(Stored items)
══════════════════════════════

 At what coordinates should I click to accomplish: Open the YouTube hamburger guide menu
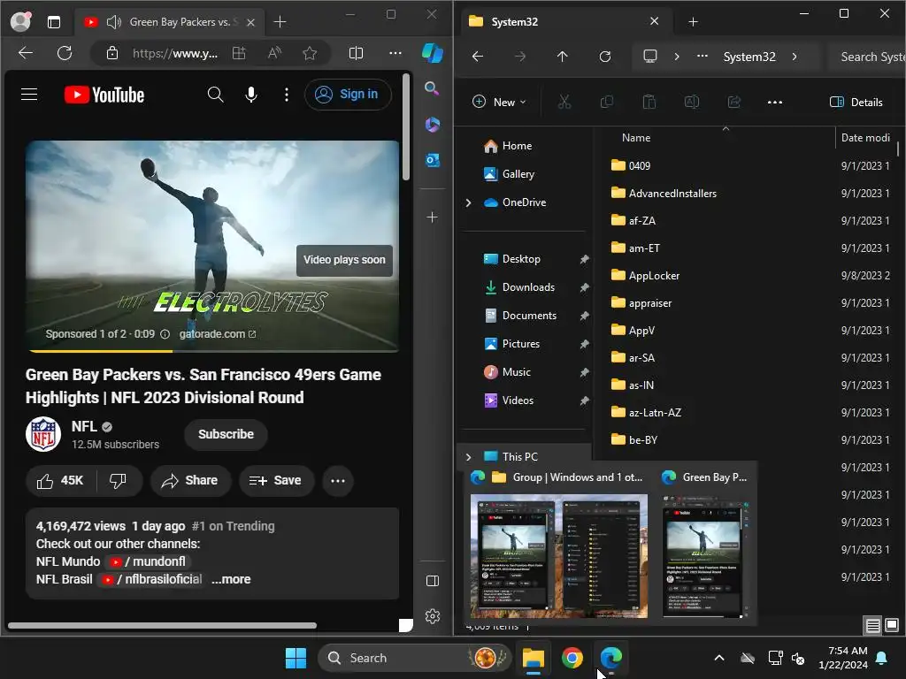(29, 95)
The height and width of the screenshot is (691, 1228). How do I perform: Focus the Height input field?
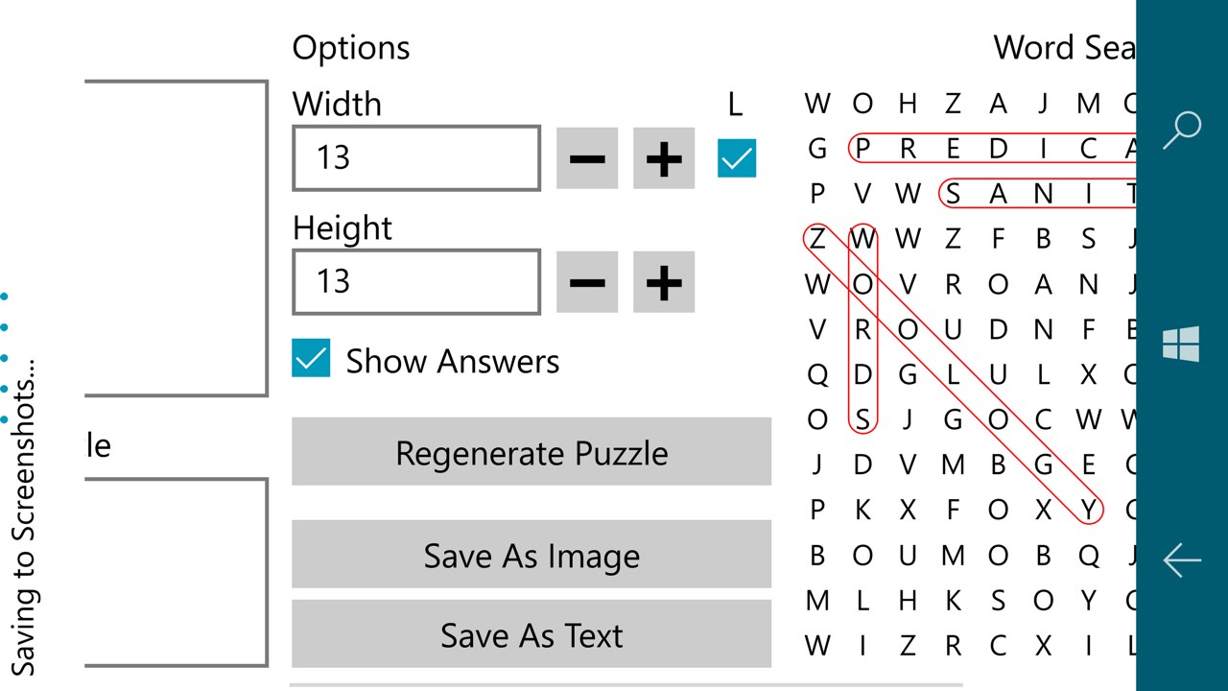416,282
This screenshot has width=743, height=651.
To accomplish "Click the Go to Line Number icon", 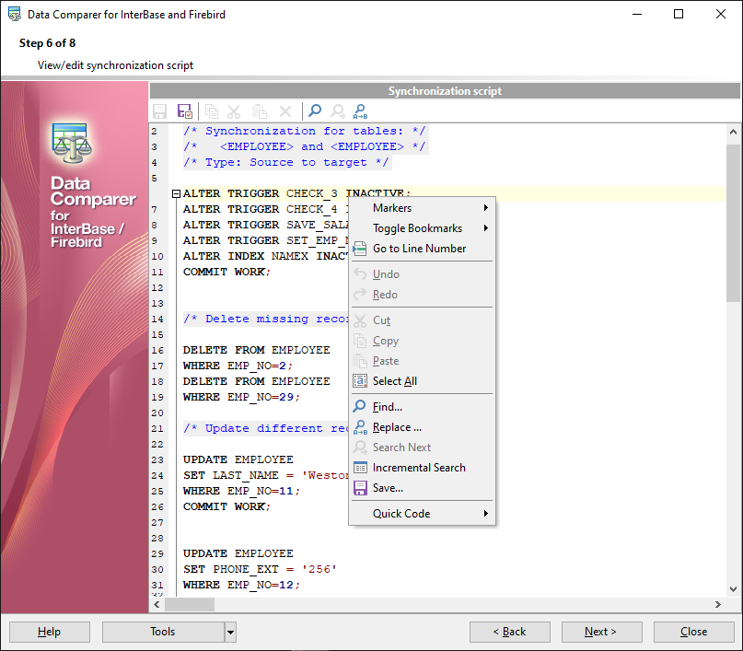I will tap(360, 249).
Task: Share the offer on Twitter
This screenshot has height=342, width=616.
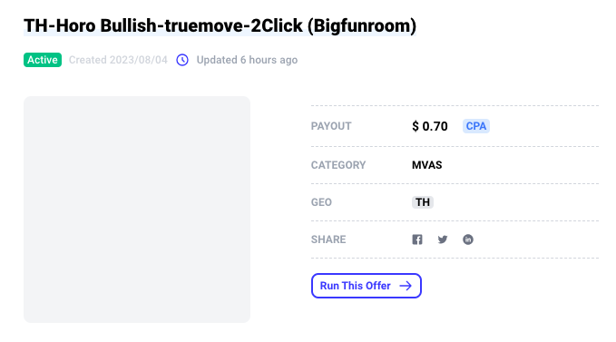Action: click(x=443, y=239)
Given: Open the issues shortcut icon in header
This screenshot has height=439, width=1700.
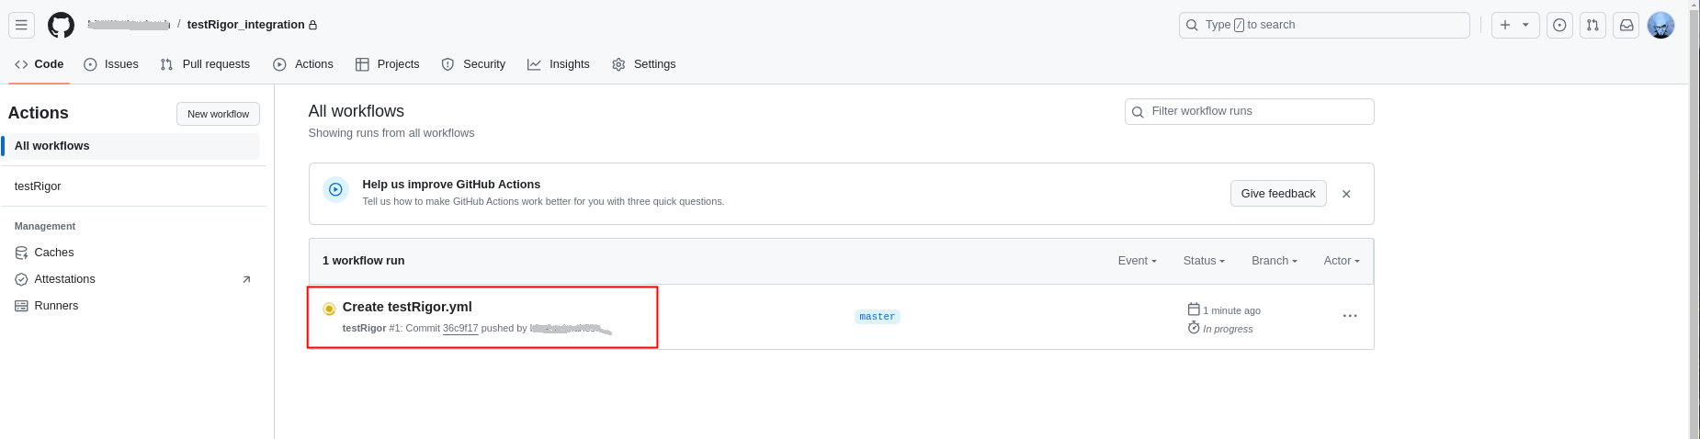Looking at the screenshot, I should click(x=1559, y=25).
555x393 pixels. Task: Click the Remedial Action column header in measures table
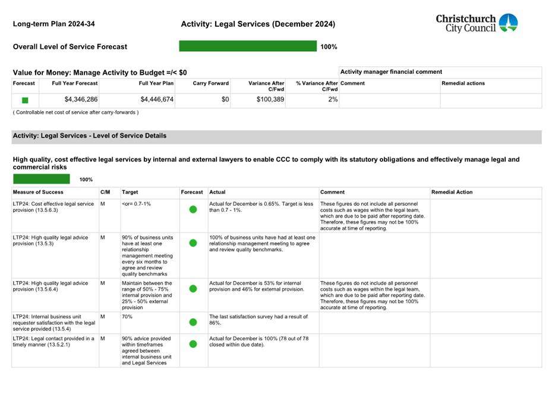point(452,192)
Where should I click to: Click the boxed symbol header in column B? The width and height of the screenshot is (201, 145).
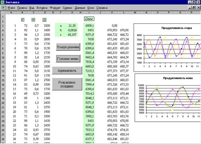[23, 20]
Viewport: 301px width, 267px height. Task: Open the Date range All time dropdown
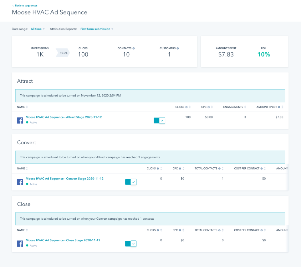(x=38, y=29)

══════════════════════════════

Goal of the exercise = Pictures don't belong in the copy. Retype exactly the lines from the one with "Viewport: 301px width, 267px" through the last line of the records.

Solution =
Viewport: 301px width, 267px height. Task: Open the Date range All time dropdown
(x=38, y=29)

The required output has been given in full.